Grilled Sausage and Omlette

Cuisine: American

Cook Time: 20 Minutes

Serves: 1

Can’t think of what to make for breakfast? Keep it simple. Grilled sausages and a nice fresh omelet make for a delicious, balanced meal for the most important meal of the day. 

  • Sausages - 2 (based on your preference; we recommend bratwurst)
  • Eggs - 2, large
  • Cheddar cheese - ¼ cup
  • Chives - 2 tablespoons, chopped
  • Black pepper to taste
  • Salt to taste

A Classic Breakfast to Start Your Day

  1. Fire up your grill. Poke holes all over the sausages using a toothpick or fork. Place them on the grill, turning them over occasionally. Cook for 10-15 minutes. 
  2. In the meantime, beat the eggs, and add salt and pepper. 
  3. Heat a skillet on medium heat, and melt the butter. Pour the eggs in, and tilt the pan till the eggs cover the pan’s surface. 
  4. Once the bottom of the omelet begins to set, sprinkle the cheese and chives on one side of the omelet. 
  5. Fold the other half of the omelet onto the cheesy side using a spatula. Slide it onto your plate, sprinkle some chopped chives on top, and serve with the sausages on the side. 
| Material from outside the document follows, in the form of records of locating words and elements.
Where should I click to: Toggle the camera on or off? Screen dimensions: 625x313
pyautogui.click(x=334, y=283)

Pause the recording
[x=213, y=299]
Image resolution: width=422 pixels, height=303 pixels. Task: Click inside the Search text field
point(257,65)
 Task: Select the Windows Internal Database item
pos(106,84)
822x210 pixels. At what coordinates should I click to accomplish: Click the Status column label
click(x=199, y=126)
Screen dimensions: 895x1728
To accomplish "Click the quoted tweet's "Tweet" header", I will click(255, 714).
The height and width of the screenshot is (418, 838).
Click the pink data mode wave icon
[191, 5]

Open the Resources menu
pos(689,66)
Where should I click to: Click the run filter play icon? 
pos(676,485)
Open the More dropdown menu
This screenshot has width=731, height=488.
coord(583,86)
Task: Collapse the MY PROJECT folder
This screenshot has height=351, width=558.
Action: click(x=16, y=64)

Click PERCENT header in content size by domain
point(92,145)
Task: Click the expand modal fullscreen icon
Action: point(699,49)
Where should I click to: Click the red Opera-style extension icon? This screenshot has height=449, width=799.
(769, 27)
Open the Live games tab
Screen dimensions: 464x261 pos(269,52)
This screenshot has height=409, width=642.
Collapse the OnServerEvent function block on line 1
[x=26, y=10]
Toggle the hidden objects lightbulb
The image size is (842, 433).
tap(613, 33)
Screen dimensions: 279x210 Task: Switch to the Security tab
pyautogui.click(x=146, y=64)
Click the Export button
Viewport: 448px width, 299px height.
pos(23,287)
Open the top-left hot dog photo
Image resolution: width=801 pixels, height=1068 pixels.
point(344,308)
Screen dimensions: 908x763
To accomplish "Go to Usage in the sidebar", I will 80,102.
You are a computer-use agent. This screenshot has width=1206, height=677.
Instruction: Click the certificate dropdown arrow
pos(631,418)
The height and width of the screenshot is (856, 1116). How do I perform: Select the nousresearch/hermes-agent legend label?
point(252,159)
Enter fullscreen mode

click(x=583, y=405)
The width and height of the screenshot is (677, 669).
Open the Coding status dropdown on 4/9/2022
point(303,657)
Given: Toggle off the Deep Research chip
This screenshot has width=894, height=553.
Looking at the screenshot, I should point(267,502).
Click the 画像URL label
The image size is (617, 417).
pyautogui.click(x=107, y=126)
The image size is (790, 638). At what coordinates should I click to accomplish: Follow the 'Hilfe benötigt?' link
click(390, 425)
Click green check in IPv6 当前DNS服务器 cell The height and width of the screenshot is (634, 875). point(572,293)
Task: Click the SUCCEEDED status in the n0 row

Chef Tip: Separate the eggs and beat the whites and yolks separately for a fluffy omelet. Beat the whites until they form soft peaks. Add a dash of paprika or red pepper flakes if you like a little spice. 

With this quick and easy grilled sausage and omelet recipe, you can whip up a delicious breakfast in 20 minutes. Share this easy breakfast recipe with your friends! 

Quick Bites

Fun Fact

• Did you know even Napoleon Bonaparte was a fan of the omelette? Legend has it that when Napoleon Bonaparte and his army were travelling by a small village in France, a local resident served him an omelette.

• And he was so impressed by it that the next day he gathered all the eggs in the town so his whole army could enjoy the omelette. 

Historical Fact

• The earliest mention of an omelette was in a French cooking publication, Cuisine Bourgeoisie in the late 17th century.

• The most popular belief suggests that the word “omelette” was derived from the French word “amelette” which means “blade”, this is because of the shape of the omelette when folded in half. Despite the documentation of the name, the origin of the recipe of omelette is unknown with some historians crediting its creation to Ancient Romans.

Nutrition Fact

• It has selenium which prevents cancer, it maintains strong bones, is believed to be a great stress reliever, also it helps get rid of bad bacteria and virus and improves immunity.

• Despite high proteins in sausages, it is best consumed in moderation as it is processed meat.